Text section —
— start —
Social Security does face funding challenges. For decades, it collected more than it paid out, building a surplus that stood at $2.56 trillion at the end of 2025. But the system is now paying out more than it takes in, largely because the retiree population is growing faster than the working population and living longer. Without changes in how Social Security is financed, the surplus is projected to run out in 2034, according to the latest annual report from the program’s trustees.

Even then, Social Security won’t be broke. It will still collect tax revenue and pay benefits. But that revenue will only cover 83 percent of scheduled benefits, according to the latest estimate. To avoid that outcome, Congress would need to take steps to shore up Social Security’s finances, as it did in 1983, the last time the system's reserves were nearly depleted. The steps then included raising the full retirement age (see Myth #2), accelerating an increase in the payroll tax rate and introducing an income tax on benefits (see Myth #8).

Myth #2: The Social Security retirement age is 65

The facts: Full retirement age, or FRA — the age when a worker qualifies to file for 100 percent of the benefit calculated from lifetime earnings history — is 66 and 10 months for people born in 1959 and 67 for those born in 1960 and after. (Anyone born before 1959 has already reached it.)

The 65 threshold is a former Social Security truth that has become a myth. When Social Security was created in 1935, 65 was set as the age of eligibility. In later decades, the minimum eligibility age was lowered to 62, at which people could claim a reduced benefit, but 65 remained the standard for full retirement.

That changed with the 1983 overhaul, which raised the retirement age to reduce Social Security's costs. The increase is being phased in over time; 2002 was the last year in which people turning 65 could claim their full benefit.

But the myth dies hard: A 2025 survey by insurance company Allianz Life found that a majority of Americans (55 percent) still believe the Social Security full retirement age is 65.

Myth #3: The annual COLA is guaranteed

The facts: Since 1975, Social Security law has mandated that payment amounts be adjusted annually to keep pace with inflation. However, there is no requirement that this cost-of-living adjustment (COLA) result in a yearly increase.

The COLA is tied to a federal index of prices for select consumer goods and services called the CPI-W. Benefits are adjusted annually based on changes in the CPI-W from the third quarter of one year to the third quarter of the next. In the third quarter of 2025, the index showed a 2.8 percent increase in prices, so benefits increased by 2.8 percent in 2026.

But if the index doesn’t show a statistically measurable rise in prices — if there’s effectively no inflation — then there's no adjustment to benefits. This has happened three times since the current formula was adopted, in 2010, 2011 and 2016. Whether or not it produces a benefit increase, this process is automatic; it does not involve the president or Congress. They would have to take separate action to change the COLA.

Myth #4: Members of Congress don't pay into Social Security

The facts: A common complaint about Social Security is that members of Congress don’t bother fixing the system because it doesn’t cover them. Actually, it does. Members of Congress came under the Social Security umbrella in 1984, along with the rest of the federal workforce, as part of the sweeping changes enacted the previous year.

Before that, senators and representatives did not pay into Social Security and were instead fully covered by the Civil Service Retirement System (CSRS), a federal pension plan. Those in office on Jan. 1, 1984, were allowed to remain in CSRS, but only in conjunction with Social Security. (If you’re keeping score, five senators and four House members remain from those days.)
— end —
Task to complete — Repeat word for word the part of the Social Security passage starting with "That changed with" and going on through "retirement age is 65.". The material that comes next is separate from the Social Security passage.

Material supplied —
— start —
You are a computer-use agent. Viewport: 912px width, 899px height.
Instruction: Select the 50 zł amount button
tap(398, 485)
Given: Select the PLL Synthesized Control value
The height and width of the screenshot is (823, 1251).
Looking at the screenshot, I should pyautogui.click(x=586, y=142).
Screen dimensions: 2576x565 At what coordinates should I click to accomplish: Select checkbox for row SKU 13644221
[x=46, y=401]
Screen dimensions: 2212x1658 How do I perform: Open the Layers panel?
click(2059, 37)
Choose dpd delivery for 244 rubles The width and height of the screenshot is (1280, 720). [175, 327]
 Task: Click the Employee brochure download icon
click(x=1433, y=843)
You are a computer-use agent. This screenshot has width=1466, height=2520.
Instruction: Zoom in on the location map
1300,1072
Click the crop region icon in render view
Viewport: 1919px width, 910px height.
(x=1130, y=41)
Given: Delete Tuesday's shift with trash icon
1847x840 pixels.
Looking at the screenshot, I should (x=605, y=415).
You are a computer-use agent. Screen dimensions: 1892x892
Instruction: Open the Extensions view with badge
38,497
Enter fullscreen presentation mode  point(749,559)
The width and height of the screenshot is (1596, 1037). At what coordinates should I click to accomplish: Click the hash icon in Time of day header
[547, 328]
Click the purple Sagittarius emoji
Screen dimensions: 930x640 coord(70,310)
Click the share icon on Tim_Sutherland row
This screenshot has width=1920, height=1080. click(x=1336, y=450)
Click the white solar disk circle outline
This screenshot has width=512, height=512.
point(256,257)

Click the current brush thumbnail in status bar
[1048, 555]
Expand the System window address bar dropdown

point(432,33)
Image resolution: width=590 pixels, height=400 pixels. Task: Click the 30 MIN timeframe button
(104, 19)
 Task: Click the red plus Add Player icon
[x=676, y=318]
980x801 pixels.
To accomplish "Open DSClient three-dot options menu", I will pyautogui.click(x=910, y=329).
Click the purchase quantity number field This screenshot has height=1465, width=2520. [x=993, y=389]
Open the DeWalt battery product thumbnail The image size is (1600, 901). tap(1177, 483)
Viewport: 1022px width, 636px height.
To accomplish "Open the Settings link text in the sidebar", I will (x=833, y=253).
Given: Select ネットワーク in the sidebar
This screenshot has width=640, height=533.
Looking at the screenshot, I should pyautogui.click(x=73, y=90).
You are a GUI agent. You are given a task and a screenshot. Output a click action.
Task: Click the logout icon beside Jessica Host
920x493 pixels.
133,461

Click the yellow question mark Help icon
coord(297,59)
— end —
Answer to this task —
That changed with the 1983 overhaul, which raised the retirement age to reduce Social Security's costs. The increase is being phased in over time; 2002 was the last year in which people turning 65 could claim their full benefit.

But the myth dies hard: A 2025 survey by insurance company Allianz Life found that a majority of Americans (55 percent) still believe the Social Security full retirement age is 65.